◆ TRAVAIL DEMANDÉ: Indiquez, d'après l'extrait sur la continuité d'exploitation, quel article du PCG rend obligatoire une information en annexe lorsque l'événement postérieur mettant fin à la continuité de l'exploitation n'a aucun lien direct avec une situation existant à la clôture.

◆ EXTRAIT DU DOCUMENT:
= = = =

Ce dossier est également publié dans le FRC.  

À quelle date doit-on apprécier la continuité de l'exploitation ?

À la date d’arrêté des comptes…

1. Conformément au Code de commerce, les états financiers doivent être établis sur une base de continuité d'exploitation (C. com. art. L 123-20), sauf si la direction a l'intention (ou n'a pas d'autre solution réaliste que) de liquider l'entité ou de cesser son activité.

C'est pourquoi, dans une récente mise à jour de sa note d’information NI.III sur la continuité d’exploitation de l’entreprise (« Continuité d’exploitation de l’entité : Prévention et traitement des difficultés - Alerte du commissaire aux comptes », version 3, janvier 2020, § 2.11 ; voir FRC 4/20 inf. 7), la CNCC rappelle que les entités ont une obligation implicite d’évaluer, lors de l'établissement des comptes, la capacité de l'entité à poursuivre son exploitation dans un avenir prévisible.

Ainsi, comme le précisait l’ancienne version de cette note d’information, la continuité d’exploitation s’apprécie lors de l'arrêté des comptes par les organes de direction de l'entreprise, en tenant compte de tous les éléments susceptibles d'affecter la poursuite de l'activité dans un avenir prévisible (ancienne rédaction de la Note d'information NI.III, version 2, juin 2012, § 2.21).

… en tenant compte de tous les événements postérieurs à la clôture

2. Les événements postérieurs à la clôture sont donc pris en compte pour apprécier la continuité d’exploitation à la clôture.

Pour rappel, en l’absence de règle spécifique en cas de continuité d’exploitation définitivement compromise à la date d’arrêté des comptes, c’est le traitement défini par le PCG en cas de survenance d’un événement postérieurement à la clôture de l’exercice qui s’applique (voir MC n° 52310 s. ; confirmé par le communiqué du Collège de l’ANC du 2-4-2020 relatif aux conséquences du Covid-19 sur les comptes au 31 décembre 2019, § 3).

En conséquence, les incidences diffèrent selon que l'événement postérieur mettant fin à la continuité de l'exploitation a (ou n'a pas) un lien direct prépondérant avec une situation existant à la clôture de l'exercice (voir ci-après n° 26 s.) :

- s’il existe un lien direct, les comptes annuels doivent être ajustés (PCG art. 513-4) : la convention de continuité d’exploitation doit être abandonnée, les comptes établis en valeurs liquidatives et l’annexe adaptée ;

- s’il n’existe aucun lien direct, les comptes n'ont pas à être modifiés, mais une information en annexe est obligatoire (PCG art. 833-2).

= = = =

◆ ENREGISTREMENTS FOURNIS:
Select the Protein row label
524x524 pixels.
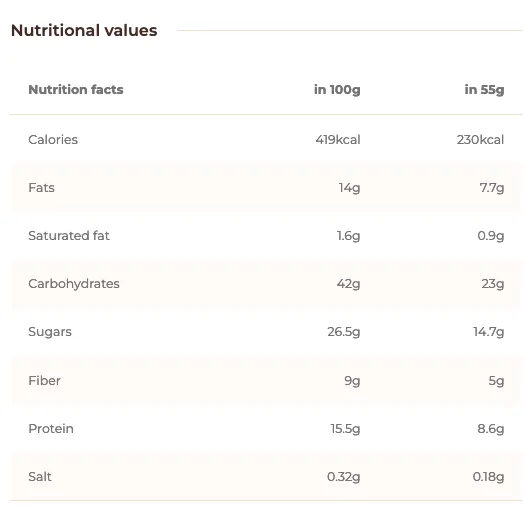(x=51, y=429)
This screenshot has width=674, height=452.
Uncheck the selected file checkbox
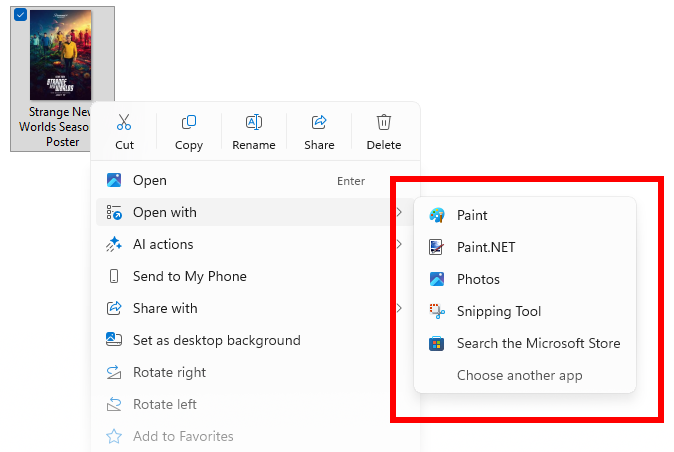pyautogui.click(x=21, y=15)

= = = =

◆ SOLUTION RÉDIGÉE: L'article 833-2 du PCG.